Considering the following code:

#include <iostream>
#include <thread>
#include <chrono>

int main()
{
    std::thread t;
    {
        auto my_lambda = []{
           int idx = 0;
           while (true) {
               std::this_thread::sleep_for (std::chrono::seconds(1));
               std::cout << idx ++ << std::endl;
           } 
        };
        t = std::thread(my_lambda);
    }
    t.join();
    return 0;
}

Is it safe that the thread runs a lambda function that goes out of scope?

I saw that the constructor of std::thread takes an universal reference for the input function Function&& f and that lambdas are translated into structs.
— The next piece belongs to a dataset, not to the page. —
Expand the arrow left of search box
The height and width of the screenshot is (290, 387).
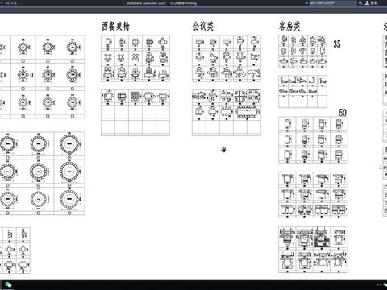[306, 3]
So if the instance of the struct is instantiated inside the scope, the thread will be running the operator() of a dangling reference.

{
    struct lambda_translated { void operator()(){ ... } };
    lambda_translated instance;
    t = std::thread(instance);
}

However I'm not sure that my reasoning is correct.

Side question: does the behavior change if I declare the lambda as an R-value inside the std::thread constructor:

#include <iostream>
#include <thread>
#include <chrono>

int main()
{
    std::thread t;
    {
        
        t = std::thread([]{
           int idx = 0;
           while (true) {
               std::this_thread::sleep_for (std::chrono::seconds(1));
               std::cout << idx ++ << std::endl;
           } 
        });
    }
    t.join();
    return 0;
}

Answer 1

As a summary of the comments:

The lambda is copied (or moved if declared in-place), so you won't have problems.

You have to worry about the captures: do not capture by reference objects that can go out of the scope, or if you pass objects that can be deleted during thread execution (even if copied, think about a raw pointer to an object).

---

As an extension, same applies if you use std::bind to pass a method and the object goes out of scope or it is deleted.